(Collected data):
^^^^^^^^^^^^^^^^

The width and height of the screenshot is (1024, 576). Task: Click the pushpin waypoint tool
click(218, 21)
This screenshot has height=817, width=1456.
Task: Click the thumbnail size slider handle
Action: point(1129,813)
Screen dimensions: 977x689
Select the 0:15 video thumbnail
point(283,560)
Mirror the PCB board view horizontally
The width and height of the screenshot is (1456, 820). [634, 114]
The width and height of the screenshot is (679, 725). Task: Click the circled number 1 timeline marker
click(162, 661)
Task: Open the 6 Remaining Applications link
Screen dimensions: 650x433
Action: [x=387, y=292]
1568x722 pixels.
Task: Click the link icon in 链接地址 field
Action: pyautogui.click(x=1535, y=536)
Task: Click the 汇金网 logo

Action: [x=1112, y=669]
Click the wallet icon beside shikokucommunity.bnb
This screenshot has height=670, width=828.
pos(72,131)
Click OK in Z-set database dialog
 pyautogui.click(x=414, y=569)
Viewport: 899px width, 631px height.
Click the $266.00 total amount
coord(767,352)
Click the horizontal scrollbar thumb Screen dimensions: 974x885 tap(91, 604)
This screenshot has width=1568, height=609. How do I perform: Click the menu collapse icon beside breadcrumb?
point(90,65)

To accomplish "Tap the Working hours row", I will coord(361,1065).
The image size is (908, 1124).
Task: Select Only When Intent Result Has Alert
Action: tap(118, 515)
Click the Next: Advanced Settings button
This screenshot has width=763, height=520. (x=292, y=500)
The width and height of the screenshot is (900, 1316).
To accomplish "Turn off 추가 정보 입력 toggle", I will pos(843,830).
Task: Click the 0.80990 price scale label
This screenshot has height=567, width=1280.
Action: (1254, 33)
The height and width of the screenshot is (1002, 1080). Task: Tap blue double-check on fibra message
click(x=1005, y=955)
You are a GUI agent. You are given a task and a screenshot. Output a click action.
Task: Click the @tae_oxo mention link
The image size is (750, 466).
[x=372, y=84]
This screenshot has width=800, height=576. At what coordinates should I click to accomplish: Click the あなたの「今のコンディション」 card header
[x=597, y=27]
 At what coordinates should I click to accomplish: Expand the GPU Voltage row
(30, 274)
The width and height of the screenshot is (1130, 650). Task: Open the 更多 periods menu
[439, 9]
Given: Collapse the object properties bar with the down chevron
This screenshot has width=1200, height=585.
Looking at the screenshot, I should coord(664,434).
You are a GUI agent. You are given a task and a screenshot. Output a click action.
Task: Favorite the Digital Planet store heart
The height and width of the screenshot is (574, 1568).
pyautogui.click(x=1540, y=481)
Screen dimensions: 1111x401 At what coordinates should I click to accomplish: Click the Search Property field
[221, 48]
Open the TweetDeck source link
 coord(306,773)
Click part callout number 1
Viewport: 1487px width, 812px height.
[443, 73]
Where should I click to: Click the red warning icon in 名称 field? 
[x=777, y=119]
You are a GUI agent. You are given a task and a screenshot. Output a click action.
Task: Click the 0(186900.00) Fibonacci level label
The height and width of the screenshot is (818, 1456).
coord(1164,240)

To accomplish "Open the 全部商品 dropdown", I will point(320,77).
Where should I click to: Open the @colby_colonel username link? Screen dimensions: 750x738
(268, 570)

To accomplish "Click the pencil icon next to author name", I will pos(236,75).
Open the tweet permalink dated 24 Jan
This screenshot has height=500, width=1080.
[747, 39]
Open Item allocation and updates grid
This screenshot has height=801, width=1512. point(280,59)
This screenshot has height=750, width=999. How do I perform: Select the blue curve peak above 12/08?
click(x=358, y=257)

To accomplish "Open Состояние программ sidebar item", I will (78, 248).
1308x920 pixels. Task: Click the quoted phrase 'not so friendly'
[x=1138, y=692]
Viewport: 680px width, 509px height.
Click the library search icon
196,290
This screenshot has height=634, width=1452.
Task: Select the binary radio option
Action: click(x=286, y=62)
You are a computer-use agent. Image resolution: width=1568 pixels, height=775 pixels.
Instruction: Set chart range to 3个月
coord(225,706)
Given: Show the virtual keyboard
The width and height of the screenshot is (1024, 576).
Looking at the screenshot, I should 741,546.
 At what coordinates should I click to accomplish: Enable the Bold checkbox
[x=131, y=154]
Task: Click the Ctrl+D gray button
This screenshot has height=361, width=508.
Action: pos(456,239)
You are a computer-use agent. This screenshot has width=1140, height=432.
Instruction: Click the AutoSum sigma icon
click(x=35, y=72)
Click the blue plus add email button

^^^^^^^^^^^^^^^^

(Description of the task):
Every record shown above must be echoed exactly.

(The answer):
The width and height of the screenshot is (1024, 576). Task: Click the pushpin waypoint tool
click(218, 21)
This screenshot has height=817, width=1456.
Task: Click the thumbnail size slider handle
Action: point(1129,813)
Screen dimensions: 977x689
Select the 0:15 video thumbnail
point(283,560)
Mirror the PCB board view horizontally
The width and height of the screenshot is (1456, 820). [634, 114]
The width and height of the screenshot is (679, 725). Task: Click the circled number 1 timeline marker
click(162, 661)
Task: Open the 6 Remaining Applications link
Screen dimensions: 650x433
Action: [x=387, y=292]
1568x722 pixels.
Task: Click the link icon in 链接地址 field
Action: pyautogui.click(x=1535, y=536)
Task: Click the 汇金网 logo

Action: [x=1112, y=669]
Click the wallet icon beside shikokucommunity.bnb
This screenshot has height=670, width=828.
pos(72,131)
Click OK in Z-set database dialog
 pyautogui.click(x=414, y=569)
Viewport: 899px width, 631px height.
Click the $266.00 total amount
coord(767,352)
Click the horizontal scrollbar thumb Screen dimensions: 974x885 tap(91, 604)
This screenshot has width=1568, height=609. How do I perform: Click the menu collapse icon beside breadcrumb?
point(90,65)

To accomplish "Tap the Working hours row", I will coord(361,1065).
The image size is (908, 1124).
Task: Select Only When Intent Result Has Alert
Action: tap(118, 515)
Click the Next: Advanced Settings button
This screenshot has width=763, height=520. (x=292, y=500)
The width and height of the screenshot is (900, 1316).
To accomplish "Turn off 추가 정보 입력 toggle", I will pos(843,830).
Task: Click the 0.80990 price scale label
This screenshot has height=567, width=1280.
Action: (1254, 33)
The height and width of the screenshot is (1002, 1080). Task: Tap blue double-check on fibra message
click(x=1005, y=955)
You are a GUI agent. You are given a task and a screenshot. Output a click action.
Task: Click the @tae_oxo mention link
The image size is (750, 466).
[x=372, y=84]
This screenshot has width=800, height=576. At what coordinates should I click to accomplish: Click the あなたの「今のコンディション」 card header
[x=597, y=27]
 At what coordinates should I click to accomplish: Expand the GPU Voltage row
(30, 274)
The width and height of the screenshot is (1130, 650). Task: Open the 更多 periods menu
[439, 9]
Given: Collapse the object properties bar with the down chevron
This screenshot has width=1200, height=585.
Looking at the screenshot, I should coord(664,434).
You are a GUI agent. You are given a task and a screenshot. Output a click action.
Task: Favorite the Digital Planet store heart
The height and width of the screenshot is (574, 1568).
pyautogui.click(x=1540, y=481)
Screen dimensions: 1111x401 At what coordinates should I click to accomplish: Click the Search Property field
[221, 48]
Open the TweetDeck source link
 coord(306,773)
Click part callout number 1
Viewport: 1487px width, 812px height.
[443, 73]
Where should I click to: Click the red warning icon in 名称 field? 
[x=777, y=119]
You are a GUI agent. You are given a task and a screenshot. Output a click action.
Task: Click the 0(186900.00) Fibonacci level label
The height and width of the screenshot is (818, 1456).
coord(1164,240)

To accomplish "Open the 全部商品 dropdown", I will point(320,77).
Where should I click to: Open the @colby_colonel username link? Screen dimensions: 750x738
(268, 570)

To accomplish "Click the pencil icon next to author name", I will pos(236,75).
Open the tweet permalink dated 24 Jan
This screenshot has height=500, width=1080.
[747, 39]
Open Item allocation and updates grid
This screenshot has height=801, width=1512. point(280,59)
This screenshot has height=750, width=999. How do I perform: Select the blue curve peak above 12/08?
click(x=358, y=257)

To accomplish "Open Состояние программ sidebar item", I will (78, 248).
1308x920 pixels. Task: Click the quoted phrase 'not so friendly'
[x=1138, y=692]
Viewport: 680px width, 509px height.
Click the library search icon
196,290
This screenshot has height=634, width=1452.
Task: Select the binary radio option
Action: click(x=286, y=62)
You are a computer-use agent. Image resolution: width=1568 pixels, height=775 pixels.
Instruction: Set chart range to 3个月
coord(225,706)
Given: Show the virtual keyboard
The width and height of the screenshot is (1024, 576).
Looking at the screenshot, I should 741,546.
 At what coordinates should I click to accomplish: Enable the Bold checkbox
[x=131, y=154]
Task: Click the Ctrl+D gray button
This screenshot has height=361, width=508.
Action: pos(456,239)
You are a computer-use agent. This screenshot has width=1140, height=432.
Instruction: Click the AutoSum sigma icon
click(x=35, y=72)
Click the blue plus add email button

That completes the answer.